State farm labourers under debt for food, medicine and shelter
58% of the total loan taken by them is spent on these basic requirementsUpdated: Nov 04, 2017 11:21 IST
A study on landless labourers in Punjab has revealed that major chunk of debt (58%) on them was to meet very basic needs of life – food, health and shelter.
Each farm labourer is under an average debt of Rs 77,000, and in the absence of a lending system for them, workers resort to take credit from non-institutional sources and end up paying exorbitant rate of interest up to 60% on debt, according to the study conducted by Punjab Khet Mazdoor Union, which was taken into account by the Chandigarh-based Centre for Research in Rural and Industrial Development (CRRID) last week. Lachhman Sewewala, president of the union, led the research team that conducted the study.
As per the report of the study, major chunk of the debt was spent on illness (20%) and building house (24%) — much less on marriages (14%), contrary to the general perception that debt in the rural sector was due to extravagant weddings.
A startling fact came to light that labourers are spending 14% of their loan amount to meet the basic need of food. The combined component of loan for health, house and food constitutes 58% of the total debt.
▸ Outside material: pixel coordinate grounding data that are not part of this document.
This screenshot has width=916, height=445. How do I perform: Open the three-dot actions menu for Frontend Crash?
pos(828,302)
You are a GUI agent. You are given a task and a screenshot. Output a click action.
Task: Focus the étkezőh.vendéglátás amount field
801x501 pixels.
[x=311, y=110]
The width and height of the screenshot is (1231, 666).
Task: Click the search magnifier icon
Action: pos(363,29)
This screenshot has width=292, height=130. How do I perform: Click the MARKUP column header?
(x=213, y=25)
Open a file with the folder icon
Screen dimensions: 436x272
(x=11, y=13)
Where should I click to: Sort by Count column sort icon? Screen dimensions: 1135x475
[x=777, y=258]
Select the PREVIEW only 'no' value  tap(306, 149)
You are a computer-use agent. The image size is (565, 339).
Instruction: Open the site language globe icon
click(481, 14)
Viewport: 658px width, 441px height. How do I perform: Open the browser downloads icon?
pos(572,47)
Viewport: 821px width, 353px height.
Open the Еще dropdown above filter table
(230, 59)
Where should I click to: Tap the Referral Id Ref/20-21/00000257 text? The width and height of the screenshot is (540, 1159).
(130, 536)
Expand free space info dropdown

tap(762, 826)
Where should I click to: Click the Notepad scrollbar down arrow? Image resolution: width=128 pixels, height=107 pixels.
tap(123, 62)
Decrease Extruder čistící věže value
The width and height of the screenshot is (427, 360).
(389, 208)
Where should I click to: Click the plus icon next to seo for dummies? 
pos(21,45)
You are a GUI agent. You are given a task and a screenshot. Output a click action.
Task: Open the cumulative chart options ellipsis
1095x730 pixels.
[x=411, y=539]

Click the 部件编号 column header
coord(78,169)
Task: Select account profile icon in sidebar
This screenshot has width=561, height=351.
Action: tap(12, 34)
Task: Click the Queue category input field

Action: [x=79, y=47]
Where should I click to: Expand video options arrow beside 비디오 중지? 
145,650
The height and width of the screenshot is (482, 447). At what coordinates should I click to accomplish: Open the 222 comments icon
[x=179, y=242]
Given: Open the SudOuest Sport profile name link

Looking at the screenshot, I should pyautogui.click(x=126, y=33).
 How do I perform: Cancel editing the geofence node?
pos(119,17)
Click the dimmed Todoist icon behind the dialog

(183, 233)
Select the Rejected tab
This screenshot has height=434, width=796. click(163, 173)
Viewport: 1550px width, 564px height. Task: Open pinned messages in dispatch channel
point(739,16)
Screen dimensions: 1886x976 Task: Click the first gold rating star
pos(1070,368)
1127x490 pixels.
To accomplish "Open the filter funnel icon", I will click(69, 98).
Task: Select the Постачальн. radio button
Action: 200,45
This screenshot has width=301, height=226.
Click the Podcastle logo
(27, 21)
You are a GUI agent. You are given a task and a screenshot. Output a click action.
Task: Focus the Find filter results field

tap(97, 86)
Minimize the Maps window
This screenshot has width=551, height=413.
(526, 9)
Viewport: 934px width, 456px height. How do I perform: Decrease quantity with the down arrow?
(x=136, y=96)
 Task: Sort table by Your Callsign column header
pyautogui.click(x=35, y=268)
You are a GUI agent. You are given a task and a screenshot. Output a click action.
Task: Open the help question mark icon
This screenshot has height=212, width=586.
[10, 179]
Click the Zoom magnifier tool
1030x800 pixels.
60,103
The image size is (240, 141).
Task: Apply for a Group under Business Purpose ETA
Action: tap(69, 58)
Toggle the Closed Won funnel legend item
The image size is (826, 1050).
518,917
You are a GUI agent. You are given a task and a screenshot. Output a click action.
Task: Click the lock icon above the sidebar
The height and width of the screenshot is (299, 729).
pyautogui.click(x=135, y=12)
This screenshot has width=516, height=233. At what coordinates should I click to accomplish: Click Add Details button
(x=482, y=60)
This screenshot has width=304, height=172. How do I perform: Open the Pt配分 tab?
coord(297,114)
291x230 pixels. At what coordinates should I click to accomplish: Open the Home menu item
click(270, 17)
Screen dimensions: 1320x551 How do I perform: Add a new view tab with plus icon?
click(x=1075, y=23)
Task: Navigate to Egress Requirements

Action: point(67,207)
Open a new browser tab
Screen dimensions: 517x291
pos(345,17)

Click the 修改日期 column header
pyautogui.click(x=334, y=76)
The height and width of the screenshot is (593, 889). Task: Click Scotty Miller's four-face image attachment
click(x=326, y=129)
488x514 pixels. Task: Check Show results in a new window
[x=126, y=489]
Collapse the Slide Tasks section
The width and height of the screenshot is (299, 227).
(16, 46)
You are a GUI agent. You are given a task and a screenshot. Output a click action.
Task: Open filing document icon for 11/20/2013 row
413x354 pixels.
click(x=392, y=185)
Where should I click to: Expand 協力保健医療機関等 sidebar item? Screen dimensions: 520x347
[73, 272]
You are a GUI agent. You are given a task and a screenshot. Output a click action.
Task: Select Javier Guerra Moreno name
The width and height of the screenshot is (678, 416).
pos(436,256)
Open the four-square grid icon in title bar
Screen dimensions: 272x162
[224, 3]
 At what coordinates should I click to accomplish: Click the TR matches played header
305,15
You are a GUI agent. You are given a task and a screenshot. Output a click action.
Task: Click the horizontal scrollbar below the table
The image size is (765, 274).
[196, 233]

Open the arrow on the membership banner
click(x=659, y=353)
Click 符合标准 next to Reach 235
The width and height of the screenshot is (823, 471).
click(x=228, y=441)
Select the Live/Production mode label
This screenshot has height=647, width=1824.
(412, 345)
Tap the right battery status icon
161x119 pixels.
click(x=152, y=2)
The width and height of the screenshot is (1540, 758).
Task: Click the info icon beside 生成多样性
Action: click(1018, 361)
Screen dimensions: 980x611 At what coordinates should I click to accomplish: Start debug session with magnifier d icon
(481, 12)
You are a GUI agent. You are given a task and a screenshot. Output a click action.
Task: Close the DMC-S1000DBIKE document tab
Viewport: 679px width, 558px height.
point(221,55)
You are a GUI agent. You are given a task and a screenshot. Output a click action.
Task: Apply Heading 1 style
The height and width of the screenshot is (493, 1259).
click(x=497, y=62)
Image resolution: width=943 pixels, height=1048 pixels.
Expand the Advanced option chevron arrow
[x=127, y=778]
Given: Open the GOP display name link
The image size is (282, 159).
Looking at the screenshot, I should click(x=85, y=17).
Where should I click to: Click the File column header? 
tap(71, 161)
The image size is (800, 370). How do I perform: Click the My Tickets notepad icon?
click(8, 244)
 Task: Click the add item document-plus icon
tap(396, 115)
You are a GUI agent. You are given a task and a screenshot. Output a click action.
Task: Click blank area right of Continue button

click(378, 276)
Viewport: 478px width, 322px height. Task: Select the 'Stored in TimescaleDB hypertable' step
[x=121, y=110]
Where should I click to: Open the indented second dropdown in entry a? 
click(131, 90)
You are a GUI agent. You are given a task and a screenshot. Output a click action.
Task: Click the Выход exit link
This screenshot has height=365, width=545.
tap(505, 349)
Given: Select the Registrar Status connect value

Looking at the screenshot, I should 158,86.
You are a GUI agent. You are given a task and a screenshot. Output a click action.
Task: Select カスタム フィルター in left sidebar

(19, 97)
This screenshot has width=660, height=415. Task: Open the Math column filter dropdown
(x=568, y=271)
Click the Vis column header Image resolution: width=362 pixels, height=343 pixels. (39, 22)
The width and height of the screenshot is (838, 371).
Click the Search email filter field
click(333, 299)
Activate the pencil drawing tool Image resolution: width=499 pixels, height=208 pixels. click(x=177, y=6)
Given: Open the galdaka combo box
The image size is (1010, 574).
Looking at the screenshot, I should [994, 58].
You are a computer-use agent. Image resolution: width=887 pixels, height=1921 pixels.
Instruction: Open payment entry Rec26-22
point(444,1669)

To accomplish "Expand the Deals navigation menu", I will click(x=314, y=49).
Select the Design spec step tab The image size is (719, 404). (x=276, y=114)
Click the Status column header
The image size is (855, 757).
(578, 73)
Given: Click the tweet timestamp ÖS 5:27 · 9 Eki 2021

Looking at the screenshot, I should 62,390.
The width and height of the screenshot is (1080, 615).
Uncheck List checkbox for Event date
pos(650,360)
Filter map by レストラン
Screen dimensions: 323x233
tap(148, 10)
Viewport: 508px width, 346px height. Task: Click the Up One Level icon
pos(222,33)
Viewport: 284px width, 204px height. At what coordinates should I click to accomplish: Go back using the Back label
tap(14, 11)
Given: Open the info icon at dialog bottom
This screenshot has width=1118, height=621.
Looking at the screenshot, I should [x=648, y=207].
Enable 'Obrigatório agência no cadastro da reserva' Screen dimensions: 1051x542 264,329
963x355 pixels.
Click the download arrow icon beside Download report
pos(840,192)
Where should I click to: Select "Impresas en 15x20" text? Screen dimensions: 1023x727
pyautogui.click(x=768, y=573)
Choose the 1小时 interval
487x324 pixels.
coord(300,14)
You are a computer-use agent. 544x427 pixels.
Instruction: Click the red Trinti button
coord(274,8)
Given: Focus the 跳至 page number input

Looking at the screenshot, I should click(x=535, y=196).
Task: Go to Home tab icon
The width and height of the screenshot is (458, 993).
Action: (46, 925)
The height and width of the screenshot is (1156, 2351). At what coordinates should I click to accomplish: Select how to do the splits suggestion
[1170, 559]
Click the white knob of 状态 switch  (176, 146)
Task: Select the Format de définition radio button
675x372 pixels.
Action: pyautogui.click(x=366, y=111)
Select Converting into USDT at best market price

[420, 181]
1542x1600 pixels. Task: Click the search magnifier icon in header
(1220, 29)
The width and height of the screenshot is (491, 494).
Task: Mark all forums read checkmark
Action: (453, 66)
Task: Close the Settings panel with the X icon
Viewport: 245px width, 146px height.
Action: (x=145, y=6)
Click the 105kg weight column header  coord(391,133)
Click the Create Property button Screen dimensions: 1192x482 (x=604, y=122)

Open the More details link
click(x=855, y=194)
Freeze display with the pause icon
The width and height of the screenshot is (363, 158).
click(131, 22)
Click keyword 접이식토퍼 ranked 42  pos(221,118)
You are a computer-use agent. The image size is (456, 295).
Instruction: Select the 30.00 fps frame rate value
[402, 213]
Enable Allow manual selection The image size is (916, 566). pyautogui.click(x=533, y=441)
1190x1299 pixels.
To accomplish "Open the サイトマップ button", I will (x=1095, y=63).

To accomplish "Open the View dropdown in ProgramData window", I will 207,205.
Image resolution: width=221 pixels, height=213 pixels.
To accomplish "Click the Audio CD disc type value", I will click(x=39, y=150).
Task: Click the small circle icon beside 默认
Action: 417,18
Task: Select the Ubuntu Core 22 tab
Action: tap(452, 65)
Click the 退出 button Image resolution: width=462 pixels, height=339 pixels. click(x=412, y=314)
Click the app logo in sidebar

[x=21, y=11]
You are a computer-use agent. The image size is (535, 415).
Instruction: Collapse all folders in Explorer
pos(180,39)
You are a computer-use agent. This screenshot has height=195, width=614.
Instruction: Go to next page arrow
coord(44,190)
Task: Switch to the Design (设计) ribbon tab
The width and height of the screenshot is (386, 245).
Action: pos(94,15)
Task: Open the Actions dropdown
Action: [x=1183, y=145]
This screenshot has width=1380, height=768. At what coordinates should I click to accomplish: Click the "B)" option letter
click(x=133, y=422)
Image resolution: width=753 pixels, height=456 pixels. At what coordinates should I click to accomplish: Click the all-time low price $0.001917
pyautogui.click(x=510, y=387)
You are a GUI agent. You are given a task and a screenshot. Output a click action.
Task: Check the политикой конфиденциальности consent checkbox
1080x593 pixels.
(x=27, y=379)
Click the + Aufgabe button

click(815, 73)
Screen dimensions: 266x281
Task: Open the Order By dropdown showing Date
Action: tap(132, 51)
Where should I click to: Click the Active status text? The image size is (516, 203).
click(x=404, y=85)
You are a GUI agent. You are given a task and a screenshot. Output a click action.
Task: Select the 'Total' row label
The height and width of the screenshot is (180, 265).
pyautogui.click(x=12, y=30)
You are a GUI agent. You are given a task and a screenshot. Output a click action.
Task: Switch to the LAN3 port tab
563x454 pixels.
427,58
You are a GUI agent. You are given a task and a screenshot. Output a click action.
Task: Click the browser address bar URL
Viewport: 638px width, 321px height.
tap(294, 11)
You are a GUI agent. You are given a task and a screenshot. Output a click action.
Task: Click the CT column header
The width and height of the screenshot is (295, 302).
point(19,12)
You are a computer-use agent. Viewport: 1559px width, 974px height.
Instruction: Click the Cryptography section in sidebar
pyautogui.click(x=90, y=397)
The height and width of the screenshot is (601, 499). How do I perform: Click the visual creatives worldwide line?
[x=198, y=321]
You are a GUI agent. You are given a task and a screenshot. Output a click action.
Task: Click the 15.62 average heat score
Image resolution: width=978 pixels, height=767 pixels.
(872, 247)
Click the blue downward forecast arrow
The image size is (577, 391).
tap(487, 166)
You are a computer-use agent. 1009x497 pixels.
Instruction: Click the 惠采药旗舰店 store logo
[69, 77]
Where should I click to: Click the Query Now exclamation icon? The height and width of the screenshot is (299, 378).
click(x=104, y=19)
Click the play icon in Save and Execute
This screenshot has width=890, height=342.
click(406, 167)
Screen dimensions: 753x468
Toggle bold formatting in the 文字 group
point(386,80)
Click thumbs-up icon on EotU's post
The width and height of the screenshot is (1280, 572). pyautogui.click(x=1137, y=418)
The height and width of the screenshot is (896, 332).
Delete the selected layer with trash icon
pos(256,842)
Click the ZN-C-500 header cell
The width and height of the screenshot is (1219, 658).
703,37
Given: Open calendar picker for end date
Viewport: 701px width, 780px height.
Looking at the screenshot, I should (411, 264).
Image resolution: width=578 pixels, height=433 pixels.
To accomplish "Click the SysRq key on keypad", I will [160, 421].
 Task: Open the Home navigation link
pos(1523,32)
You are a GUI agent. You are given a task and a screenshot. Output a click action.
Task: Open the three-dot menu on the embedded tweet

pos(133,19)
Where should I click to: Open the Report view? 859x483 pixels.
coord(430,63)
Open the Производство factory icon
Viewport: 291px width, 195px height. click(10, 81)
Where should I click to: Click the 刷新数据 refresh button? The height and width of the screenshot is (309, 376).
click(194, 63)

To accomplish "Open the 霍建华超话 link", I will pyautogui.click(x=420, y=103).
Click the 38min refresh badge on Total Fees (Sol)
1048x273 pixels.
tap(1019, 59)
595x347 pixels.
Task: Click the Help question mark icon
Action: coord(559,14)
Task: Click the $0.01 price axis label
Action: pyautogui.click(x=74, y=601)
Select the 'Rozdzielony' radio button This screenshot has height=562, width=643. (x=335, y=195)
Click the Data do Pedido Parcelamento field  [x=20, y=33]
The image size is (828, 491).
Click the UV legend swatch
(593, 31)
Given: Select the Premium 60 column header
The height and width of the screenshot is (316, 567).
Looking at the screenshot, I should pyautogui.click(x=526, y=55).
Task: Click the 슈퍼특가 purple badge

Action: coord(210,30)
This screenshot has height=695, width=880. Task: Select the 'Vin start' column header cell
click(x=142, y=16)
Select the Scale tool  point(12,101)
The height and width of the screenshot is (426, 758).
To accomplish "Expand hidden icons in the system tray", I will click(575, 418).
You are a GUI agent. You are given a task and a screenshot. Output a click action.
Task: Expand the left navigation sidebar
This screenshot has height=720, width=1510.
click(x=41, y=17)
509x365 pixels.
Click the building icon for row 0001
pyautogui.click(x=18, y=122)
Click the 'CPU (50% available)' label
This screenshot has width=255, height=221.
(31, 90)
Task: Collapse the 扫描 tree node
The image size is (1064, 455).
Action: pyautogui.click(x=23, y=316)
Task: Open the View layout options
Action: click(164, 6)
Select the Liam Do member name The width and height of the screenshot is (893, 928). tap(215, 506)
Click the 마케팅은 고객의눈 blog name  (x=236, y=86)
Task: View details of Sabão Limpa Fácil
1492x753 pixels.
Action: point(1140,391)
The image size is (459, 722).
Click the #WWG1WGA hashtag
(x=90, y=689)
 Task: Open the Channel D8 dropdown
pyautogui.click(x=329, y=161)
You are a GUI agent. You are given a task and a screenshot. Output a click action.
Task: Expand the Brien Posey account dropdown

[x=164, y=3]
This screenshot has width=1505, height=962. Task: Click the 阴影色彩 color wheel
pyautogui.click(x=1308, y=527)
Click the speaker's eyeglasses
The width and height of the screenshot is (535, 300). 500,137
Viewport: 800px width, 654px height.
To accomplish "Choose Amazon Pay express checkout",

“Since two major components of debt on labourers relate to house and health, the government must come up with a policy to address the two issues,” said RS Ghuman, professor of economics at CRRID.
Ghuman said, “The Punjab government now doesn’t have the excuse that theirs is no data available.”
The state government has announced a debt waiver of up to Rs 2 lakh for farmers covering 10.25 lakh of them, and issued a notification in this regard a fortnight ago.
As per the figures provided by the Punjab Agricultural University (PAU), there were 20 lakh farmers and 15 lakh labourers in the state.
SUICIDE BY LANDLESS LABOURERS IN STATE
As per 2015 figures of PAU, since 2000 (when suicides were recorded) 16,000 people connected to agriculture committed suicide out of which 9,000 were farmers and 7,000 were landless labourers. “The number of suicides per lakh is almost same in both the cases, but we are denied waiver package,” said Sewawala, demanding waiver for labourers also.
Notably, Punjab chief minister Capt Amarinder Singh had announced that his government would work out a waiver package for farm labourers also.
The sample size of the study was 1,618 labourers families in ten villages falling in five districts of Malwa region – Bathinda, Muktsar, Faridkot, Moga and Sangrur, and two villages falling in Nakodar in Doaba.
Sewewala said major chunk of loan by nationalised and private sector banks goes to farmers (96% to 97%), leaving only 3% to 4% for farm labourers.
The total amount of debt on sample families is Rs 12.5 crore, with each family sharing an average of Rs 77,083. The sources of debt are landed farmers, money lenders, shopkeepers, goldsmiths, banks, co-operative societies, micro-finance companies and finance companies.
The biggest share (23.16 %) of loans is given by micro-finance companies, which comes to a total of Rs 2.9 crore while loan given by banks and societies is Rs 2 crore, 16.21% of the total debt.
“For these loans, 26% is the standard rate of interest but in the case of a defaulter not being able to pay the installments on time, the rate of interest touches even 50% to 60%,” says the report of the study.
The limit for landless labourers to get loan from cooperative societies is Rs 25,000, but the benefit is rarely passed on to them, the report adds.